International Association for Cryptologic Research

International Association
for Cryptologic Research

CryptoDB

Karine Heydemann

Publications

Year
Venue
Title
2025
TCHES
Scoop: An Optimization Algorithm for Profiling Attacks against Higher-Order Masking
In this paper we provide new theoretical and empirical evidences that gradient-based deep learning profiling attacks (DL-SCA) suffer from masking schemes. This occurs through an initial stall of the learning process: the so-called plateau effect. To understand why, we derive an analytical expression of a DL-SCA model targeting simulated traces which enables us to study an analytical expression of the loss. By studying the loss landscape of this model, we show that not only do the magnitudes of the gradients decrease as the order of masking increases, but the loss landscape also exhibits a prominent saddle point interfering with the optimization process.

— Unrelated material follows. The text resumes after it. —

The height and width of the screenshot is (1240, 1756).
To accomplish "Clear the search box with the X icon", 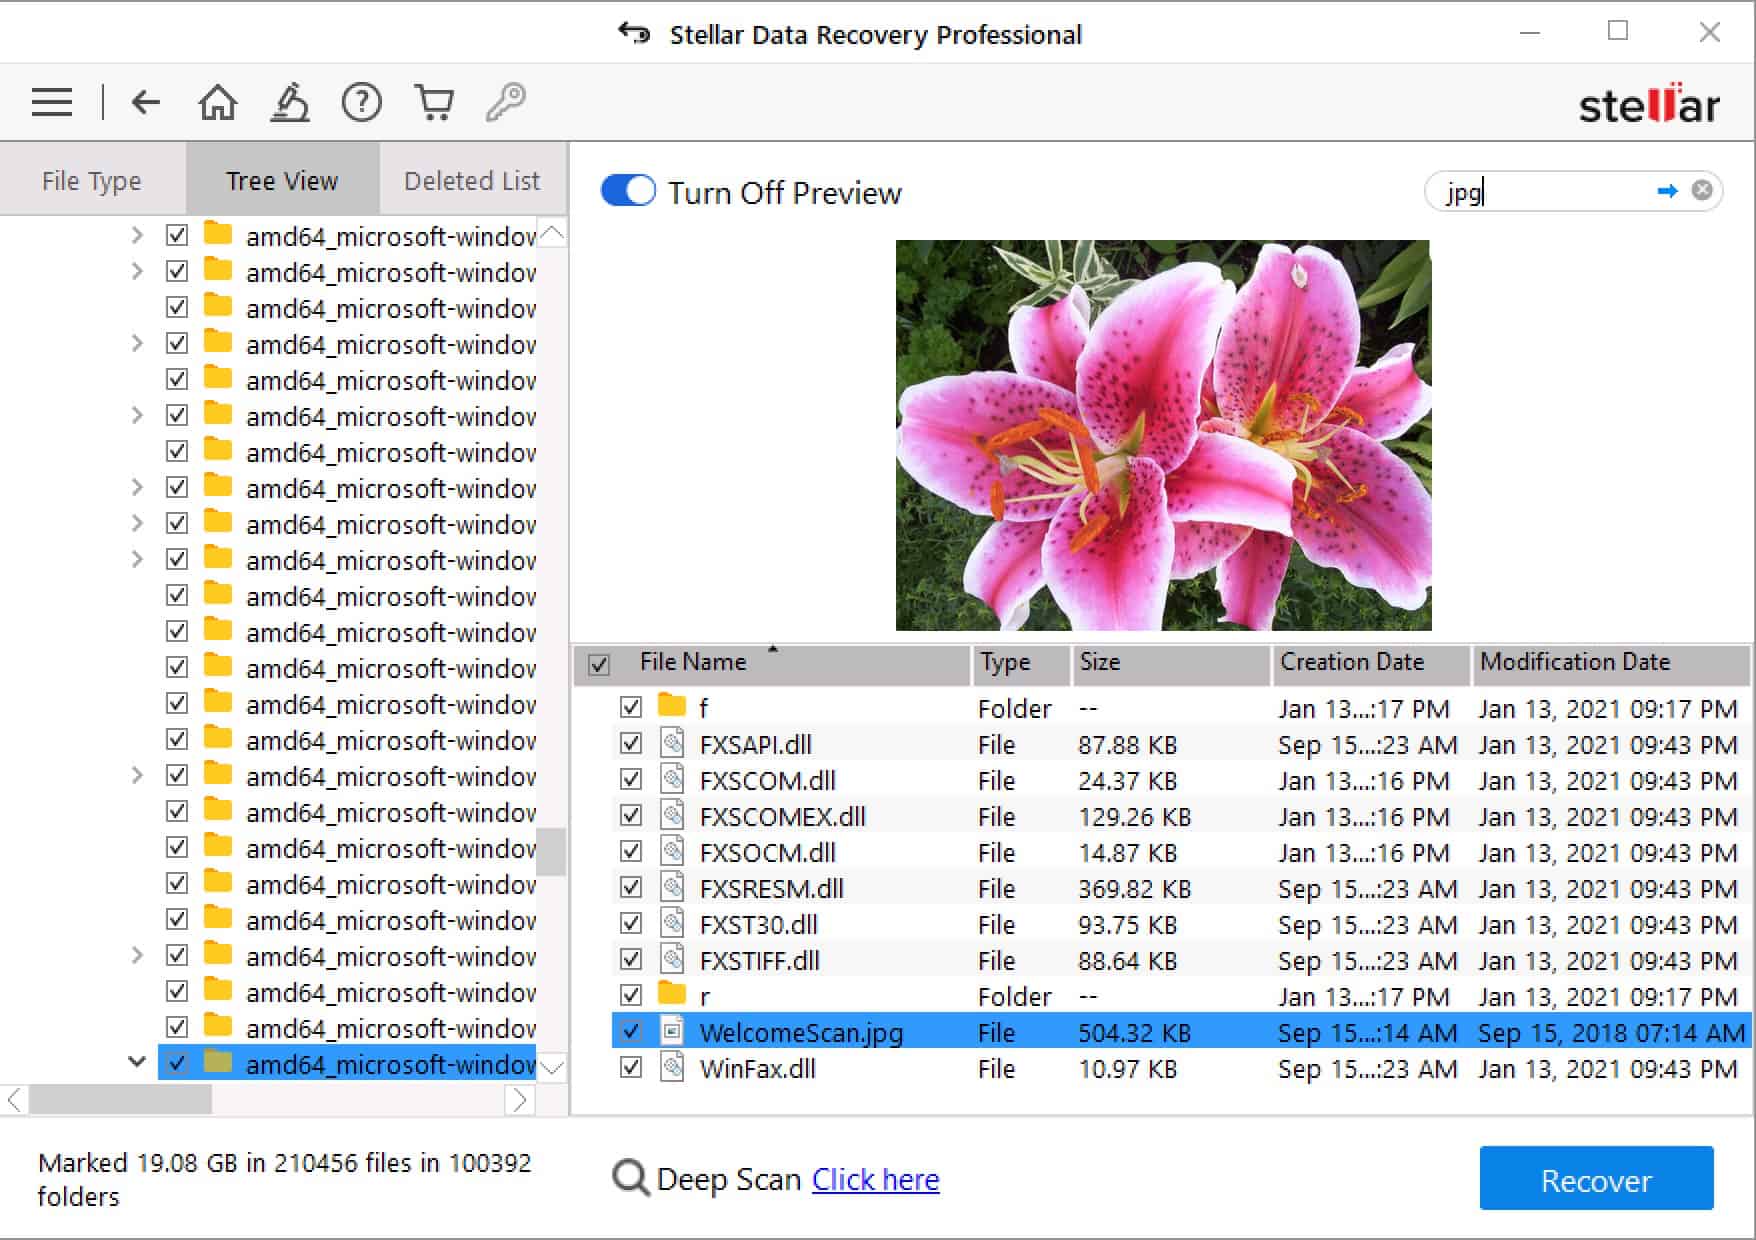I will [1702, 190].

From these observations, we (1) propose the usage of a second-order optimization algorithm mitigating the impact of low-gradient areas. In addition, we show how to leverage the intrinsic sparsity of valuable information in SCA traces to better pose the DL-SCA problem. To do so, we (2) propose to use the implicit regularization properties of the sparse mirror descent. These propositions are gathered in a new publicly available optimization algorithm, Scoop. Scoop combines second-order derivative of the loss function in the optimization process, with a sparse stochastic mirror descent. We experimentally show that Scoop pushes further the current limitations of DL-SCA against simulated traces, and outperforms the state-of-theart on the ASCADv1 dataset in terms of number of traces required to retrieve the key, perceived information and plateau length. Scoop also performs the first nonworst- case attack on the ASCADv2 dataset. On simulated traces, we show that using Scoop reduces the DL-SCA time complexity by the equivalent of one masking order.
2024
TCHES
Fault-Resistant Partitioning of Secure CPUs for System Co-Verification against Faults
Fault injection attacks are a serious threat to system security, enabling attackers to bypass protection mechanisms or access sensitive information. To evaluate the robustness of CPU-based systems against these attacks, it is essential to analyze the consequences of the fault propagation resulting from the complex interplay between the software and the processor. However, current formal methodologies combining hardware and software face scalability issues due to the monolithic approach used. To address this challenge, this work formalizes the k-fault-resistant partitioning notion to solve the fault propagation problem when assessing redundancy-based hardware countermeasures in a first step. Proven security guarantees can then reduce the remaining hardware attack surface when introducing the software in a second step. First, we validate our approach against previous work by reproducing known results on cryptographic circuits. In particular, we outperform state-of-the-art tools for evaluating AES under a three-fault-injection attack. Then, we apply our methodology to the OpenTitan secure element and formally prove the security of its CPU’s hardware countermeasure to single bit-flip injections. Besides that, we demonstrate that previously intractable problems, such as analyzing the robustness of OpenTitan running a secure boot process, can now be solved by a co-verification methodology that leverages a k-fault-resistant partitioning. We also report a potential exploitation of the register file vulnerability in two other software use cases. Finally, we provide a security fix for the register file, prove its robustness, and integrate it into the OpenTitan project.